begin WORKING DATA

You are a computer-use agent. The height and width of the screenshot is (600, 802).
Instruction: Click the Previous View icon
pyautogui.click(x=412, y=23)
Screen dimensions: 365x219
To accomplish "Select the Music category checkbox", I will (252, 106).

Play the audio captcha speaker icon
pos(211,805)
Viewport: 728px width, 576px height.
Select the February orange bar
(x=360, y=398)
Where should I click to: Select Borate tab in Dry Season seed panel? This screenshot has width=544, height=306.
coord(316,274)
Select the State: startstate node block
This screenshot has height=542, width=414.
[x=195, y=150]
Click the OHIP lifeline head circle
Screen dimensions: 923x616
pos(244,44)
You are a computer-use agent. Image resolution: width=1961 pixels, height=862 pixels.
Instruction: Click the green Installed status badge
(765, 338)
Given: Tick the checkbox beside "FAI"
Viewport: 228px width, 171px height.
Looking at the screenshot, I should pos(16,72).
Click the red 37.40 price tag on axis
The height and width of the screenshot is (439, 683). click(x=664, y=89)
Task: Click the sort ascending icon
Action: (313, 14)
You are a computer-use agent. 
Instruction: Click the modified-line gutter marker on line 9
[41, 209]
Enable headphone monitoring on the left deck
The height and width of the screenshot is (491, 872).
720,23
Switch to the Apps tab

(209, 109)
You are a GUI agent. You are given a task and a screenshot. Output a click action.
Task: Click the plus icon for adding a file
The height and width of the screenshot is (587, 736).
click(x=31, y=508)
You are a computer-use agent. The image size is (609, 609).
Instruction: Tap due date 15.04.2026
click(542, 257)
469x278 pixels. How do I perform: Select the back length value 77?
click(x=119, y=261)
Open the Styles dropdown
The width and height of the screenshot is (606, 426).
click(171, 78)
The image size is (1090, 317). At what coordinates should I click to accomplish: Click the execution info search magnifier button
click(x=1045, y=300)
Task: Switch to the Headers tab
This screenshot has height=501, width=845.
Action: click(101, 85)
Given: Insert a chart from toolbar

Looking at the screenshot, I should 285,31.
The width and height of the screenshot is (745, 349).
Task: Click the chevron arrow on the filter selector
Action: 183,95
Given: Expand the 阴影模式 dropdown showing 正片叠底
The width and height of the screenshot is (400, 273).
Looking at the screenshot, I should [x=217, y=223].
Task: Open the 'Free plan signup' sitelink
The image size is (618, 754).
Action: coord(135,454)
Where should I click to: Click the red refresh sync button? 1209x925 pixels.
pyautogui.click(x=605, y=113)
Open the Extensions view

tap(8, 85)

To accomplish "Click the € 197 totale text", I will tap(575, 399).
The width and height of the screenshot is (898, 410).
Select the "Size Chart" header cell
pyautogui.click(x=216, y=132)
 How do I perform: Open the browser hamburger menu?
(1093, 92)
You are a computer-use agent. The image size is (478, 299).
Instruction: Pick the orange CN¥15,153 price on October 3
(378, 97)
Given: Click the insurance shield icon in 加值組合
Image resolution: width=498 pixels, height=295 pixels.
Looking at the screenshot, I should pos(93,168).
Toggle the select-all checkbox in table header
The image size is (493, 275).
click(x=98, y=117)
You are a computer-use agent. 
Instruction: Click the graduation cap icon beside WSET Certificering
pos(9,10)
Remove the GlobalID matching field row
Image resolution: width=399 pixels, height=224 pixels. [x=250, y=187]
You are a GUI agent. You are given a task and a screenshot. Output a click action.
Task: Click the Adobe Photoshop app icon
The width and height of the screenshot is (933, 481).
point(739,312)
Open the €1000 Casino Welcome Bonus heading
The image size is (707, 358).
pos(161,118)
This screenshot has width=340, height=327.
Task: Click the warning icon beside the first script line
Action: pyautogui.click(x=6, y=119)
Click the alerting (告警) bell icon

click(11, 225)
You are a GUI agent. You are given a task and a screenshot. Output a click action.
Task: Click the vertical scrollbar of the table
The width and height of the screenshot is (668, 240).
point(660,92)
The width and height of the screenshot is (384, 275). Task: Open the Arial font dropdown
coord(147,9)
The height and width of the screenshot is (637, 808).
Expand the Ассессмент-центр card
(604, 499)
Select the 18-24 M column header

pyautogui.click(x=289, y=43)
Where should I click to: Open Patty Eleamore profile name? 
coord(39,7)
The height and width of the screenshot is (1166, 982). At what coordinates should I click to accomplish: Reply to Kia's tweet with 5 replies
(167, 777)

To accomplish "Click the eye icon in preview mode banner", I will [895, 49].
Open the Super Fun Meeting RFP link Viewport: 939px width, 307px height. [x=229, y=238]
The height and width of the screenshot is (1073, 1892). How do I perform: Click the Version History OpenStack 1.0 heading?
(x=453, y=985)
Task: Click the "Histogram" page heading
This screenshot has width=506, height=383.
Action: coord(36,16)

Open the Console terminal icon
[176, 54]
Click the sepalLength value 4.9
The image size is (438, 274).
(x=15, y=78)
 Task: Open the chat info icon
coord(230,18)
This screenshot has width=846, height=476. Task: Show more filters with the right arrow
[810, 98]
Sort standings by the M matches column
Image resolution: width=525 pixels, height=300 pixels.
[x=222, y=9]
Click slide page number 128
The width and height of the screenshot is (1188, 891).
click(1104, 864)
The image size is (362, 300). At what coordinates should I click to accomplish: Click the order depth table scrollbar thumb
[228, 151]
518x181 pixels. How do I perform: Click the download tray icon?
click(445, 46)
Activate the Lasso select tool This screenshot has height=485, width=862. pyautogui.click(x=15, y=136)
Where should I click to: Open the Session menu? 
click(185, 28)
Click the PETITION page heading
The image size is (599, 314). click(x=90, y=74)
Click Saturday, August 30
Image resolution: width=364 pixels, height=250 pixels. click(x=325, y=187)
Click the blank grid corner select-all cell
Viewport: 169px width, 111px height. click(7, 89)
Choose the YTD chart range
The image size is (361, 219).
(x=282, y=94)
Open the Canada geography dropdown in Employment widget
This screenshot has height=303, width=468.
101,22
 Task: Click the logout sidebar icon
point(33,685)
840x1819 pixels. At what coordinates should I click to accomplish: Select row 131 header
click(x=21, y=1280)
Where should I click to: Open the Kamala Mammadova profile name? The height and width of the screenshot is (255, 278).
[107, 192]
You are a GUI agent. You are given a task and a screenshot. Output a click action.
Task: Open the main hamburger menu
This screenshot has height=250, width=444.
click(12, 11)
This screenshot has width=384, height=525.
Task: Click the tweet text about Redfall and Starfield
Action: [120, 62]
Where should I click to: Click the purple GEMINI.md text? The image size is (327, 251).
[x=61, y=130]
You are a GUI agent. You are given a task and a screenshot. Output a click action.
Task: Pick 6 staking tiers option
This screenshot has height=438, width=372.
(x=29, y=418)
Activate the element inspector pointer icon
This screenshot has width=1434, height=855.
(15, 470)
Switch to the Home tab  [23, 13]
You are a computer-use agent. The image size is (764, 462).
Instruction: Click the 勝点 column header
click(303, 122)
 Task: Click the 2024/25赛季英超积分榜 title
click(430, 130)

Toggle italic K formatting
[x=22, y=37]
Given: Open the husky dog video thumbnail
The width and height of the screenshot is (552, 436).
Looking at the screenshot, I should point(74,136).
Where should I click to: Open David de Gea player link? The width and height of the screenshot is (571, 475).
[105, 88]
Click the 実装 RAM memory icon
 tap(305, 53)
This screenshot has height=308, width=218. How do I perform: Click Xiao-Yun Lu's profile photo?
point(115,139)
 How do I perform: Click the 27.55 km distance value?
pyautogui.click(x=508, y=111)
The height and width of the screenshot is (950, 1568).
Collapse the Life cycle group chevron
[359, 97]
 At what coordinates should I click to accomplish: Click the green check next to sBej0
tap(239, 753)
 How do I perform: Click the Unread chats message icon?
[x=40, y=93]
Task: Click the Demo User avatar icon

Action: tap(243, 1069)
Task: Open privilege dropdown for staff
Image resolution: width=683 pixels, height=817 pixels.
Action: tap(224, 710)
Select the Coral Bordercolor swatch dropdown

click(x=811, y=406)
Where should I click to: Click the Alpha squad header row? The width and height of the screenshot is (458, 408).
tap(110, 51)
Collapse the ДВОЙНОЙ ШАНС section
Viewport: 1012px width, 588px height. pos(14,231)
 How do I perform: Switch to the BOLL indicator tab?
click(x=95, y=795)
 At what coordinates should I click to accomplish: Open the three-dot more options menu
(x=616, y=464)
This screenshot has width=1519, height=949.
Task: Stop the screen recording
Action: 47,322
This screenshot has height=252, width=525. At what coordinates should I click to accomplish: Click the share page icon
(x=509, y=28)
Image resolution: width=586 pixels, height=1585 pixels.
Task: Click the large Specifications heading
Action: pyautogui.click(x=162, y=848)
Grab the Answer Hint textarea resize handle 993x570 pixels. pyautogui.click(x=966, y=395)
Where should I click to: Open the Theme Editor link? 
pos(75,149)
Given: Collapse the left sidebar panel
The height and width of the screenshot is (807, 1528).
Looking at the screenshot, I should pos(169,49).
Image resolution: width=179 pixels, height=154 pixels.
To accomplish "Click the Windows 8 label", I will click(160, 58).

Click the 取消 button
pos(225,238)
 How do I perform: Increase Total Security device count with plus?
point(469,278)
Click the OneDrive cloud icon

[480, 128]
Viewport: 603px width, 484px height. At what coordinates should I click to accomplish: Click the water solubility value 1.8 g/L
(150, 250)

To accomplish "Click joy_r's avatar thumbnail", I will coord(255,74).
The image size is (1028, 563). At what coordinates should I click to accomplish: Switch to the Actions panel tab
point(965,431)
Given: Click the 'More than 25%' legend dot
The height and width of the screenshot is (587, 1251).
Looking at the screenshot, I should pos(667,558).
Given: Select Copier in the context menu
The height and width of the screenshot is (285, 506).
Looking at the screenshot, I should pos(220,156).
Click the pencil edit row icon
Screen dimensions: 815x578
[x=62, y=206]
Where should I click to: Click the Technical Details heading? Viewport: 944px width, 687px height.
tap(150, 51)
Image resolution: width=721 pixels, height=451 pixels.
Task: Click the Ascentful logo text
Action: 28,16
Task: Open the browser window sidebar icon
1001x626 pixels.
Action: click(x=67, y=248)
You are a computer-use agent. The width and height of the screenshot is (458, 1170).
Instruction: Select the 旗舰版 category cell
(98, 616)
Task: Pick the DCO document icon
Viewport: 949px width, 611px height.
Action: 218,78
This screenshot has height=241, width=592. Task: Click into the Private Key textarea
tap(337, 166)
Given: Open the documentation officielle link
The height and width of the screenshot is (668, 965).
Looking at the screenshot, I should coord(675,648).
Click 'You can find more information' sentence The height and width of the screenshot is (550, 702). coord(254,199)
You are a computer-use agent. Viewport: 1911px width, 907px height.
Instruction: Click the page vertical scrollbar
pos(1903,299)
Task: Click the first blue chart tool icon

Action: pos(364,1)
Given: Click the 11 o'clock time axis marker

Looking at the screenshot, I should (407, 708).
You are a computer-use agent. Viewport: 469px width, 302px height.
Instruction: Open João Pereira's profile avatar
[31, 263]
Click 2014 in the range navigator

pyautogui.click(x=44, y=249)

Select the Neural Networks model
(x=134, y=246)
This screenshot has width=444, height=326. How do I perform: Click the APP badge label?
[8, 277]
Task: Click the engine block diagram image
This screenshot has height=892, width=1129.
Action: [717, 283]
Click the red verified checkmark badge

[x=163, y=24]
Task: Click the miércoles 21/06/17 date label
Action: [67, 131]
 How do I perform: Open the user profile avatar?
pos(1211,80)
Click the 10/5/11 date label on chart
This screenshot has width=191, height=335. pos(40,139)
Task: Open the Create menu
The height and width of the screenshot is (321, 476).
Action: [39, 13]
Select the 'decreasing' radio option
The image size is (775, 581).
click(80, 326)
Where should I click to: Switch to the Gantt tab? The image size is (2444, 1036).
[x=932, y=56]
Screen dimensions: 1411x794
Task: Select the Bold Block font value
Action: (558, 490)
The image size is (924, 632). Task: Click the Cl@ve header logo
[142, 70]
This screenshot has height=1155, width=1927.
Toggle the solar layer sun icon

end WORKING DATA

■ **TO BE DONE**:
Recast the data above as a Markdown table with columns Row and Data line, starting at the line containing "Click the 10/5/11 date label on chart" and ending at the line containing "Action: (558, 490)", both included. Number each row and leave out blank lines.

■ **EXERCISE RESULT**:
| Row | Data line |
|---|---|
| 1 | Click the 10/5/11 date label on chart |
| 2 | This screenshot has width=191, height=335. pos(40,139) |
| 3 | Task: Open the Create menu |
| 4 | The height and width of the screenshot is (321, 476). |
| 5 | Action: [39, 13] |
| 6 | Select the 'decreasing' radio option |
| 7 | The image size is (775, 581). |
| 8 | click(80, 326) |
| 9 | Where should I click to: Switch to the Gantt tab? The image size is (2444, 1036). |
| 10 | [x=932, y=56] |
| 11 | Screen dimensions: 1411x794 |
| 12 | Task: Select the Bold Block font value |
| 13 | Action: (558, 490) |